Hauschka, de son vrai nom Volker Bertelmann, est allemand et a entrepris de rendre le piano préparé moins confidentiel, sans pour autant en faire une pratique easy listening. Abandoned City est né selon ses dires d’un « sursaut d’énergie créatrice », à la naissance de son premier fils. Là où le commun des mortels pose les 11 jours réglementaires de congé paternité et retourne à IKEA pour terminer la chambre du petit primate, Hauschka compose et enregistre chez lui, en dix jours, un disque complexement délicieux, opposant systématiquement ambition et simplicité. Autant le dire tout de suite, on ne retrouve dans Abandoned City aucune ode instrumentale à la paternité ou à la reproduction. L’ensemble est dur mais léger, oscillant entre joie et tristesse.
Abandoned City est le septième album solo de la (large) discographie d’Hauschka. Depuis Substantial, l’album des débuts en 2004, celle-ci semble respecter un cahier des charges précis, proche de la check-list du pilote avant le décollage. Collaboration avec un artiste islandais ? Check (Pan Tone avec la friandise Hildur Guðnadóttir, sur le label Sonic Pieces). Enregistrement avec apparition de membres de Calexico ? Check (Salon Des Amateurs). Album de remixes ? Check (Salon Des Amateurs Remixes). Et donc sortie du dernier opus sur City Slang en Europe et Temporary Residence aux USA.

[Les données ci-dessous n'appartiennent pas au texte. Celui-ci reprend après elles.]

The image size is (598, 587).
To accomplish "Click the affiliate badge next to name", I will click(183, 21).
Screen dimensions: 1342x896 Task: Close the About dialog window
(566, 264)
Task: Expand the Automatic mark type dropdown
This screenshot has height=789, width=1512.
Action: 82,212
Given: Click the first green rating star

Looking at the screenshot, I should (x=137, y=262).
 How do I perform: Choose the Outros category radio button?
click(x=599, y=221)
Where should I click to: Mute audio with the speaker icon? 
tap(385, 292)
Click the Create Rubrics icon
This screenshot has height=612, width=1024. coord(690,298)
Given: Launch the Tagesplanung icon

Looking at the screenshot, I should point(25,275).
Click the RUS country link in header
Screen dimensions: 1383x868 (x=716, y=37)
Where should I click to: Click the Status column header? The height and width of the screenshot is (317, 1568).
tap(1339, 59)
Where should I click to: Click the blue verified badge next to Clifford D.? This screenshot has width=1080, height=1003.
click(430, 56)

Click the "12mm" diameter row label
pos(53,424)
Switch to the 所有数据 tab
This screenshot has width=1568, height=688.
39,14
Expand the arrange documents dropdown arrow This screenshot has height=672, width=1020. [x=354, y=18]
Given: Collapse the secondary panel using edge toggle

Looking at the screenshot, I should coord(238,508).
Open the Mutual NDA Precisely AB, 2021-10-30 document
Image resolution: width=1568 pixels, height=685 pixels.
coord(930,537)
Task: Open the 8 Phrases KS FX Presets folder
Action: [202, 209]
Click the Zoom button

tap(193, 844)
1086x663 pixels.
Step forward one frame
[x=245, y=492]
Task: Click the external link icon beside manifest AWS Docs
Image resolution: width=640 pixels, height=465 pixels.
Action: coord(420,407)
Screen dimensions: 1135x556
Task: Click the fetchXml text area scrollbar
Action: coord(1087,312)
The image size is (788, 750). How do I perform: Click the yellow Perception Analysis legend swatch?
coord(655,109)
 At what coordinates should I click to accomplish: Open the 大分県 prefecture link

Abandoned City est une collection de rêveries sur des villes fantômes. Chaque morceau porte le nom d’une « vraie » ville fantôme. A partir de la quatrième écoute, logiquement, l’homme moderne craque et se dirige gaillardement sur Google Images. L’homme est parti et la nature se réapproprie peu à peu l’espace. A l’écoute des splendides « Who Lived Here ? » et « Craco », on se surprend à céder à une noble et diffuse mélancolie, qui ne fait ni vulgairement référence à une rupture, ni à tout ce que l’on a fait de mal, pas plus qu’aux ruminations morbides matinales. La rythmique de chaque morceau est posée immédiatement, sans jamais lasser. Au détour des phrases du piano classique apparaissent mille sonorités, nuances, légères dissonances, bruits et petites surprises. L’intérêt d’Abandoned City ne réside pas dans ses mélodies, mais dans la finesse ouvragée de l’ensemble, où le musicien opère à la façon d’un orfèvre.
La valeur du compositeur ne doit pas faire oublier les capacités d’improvisation de l’instrumentiste. Un détour par la Maison des Arts de Créteil le 1er avril, où Hauschka accompagnera le danseur Edivaldo Ernesto serait une bonne idée et transformerait un mardi en Mardi.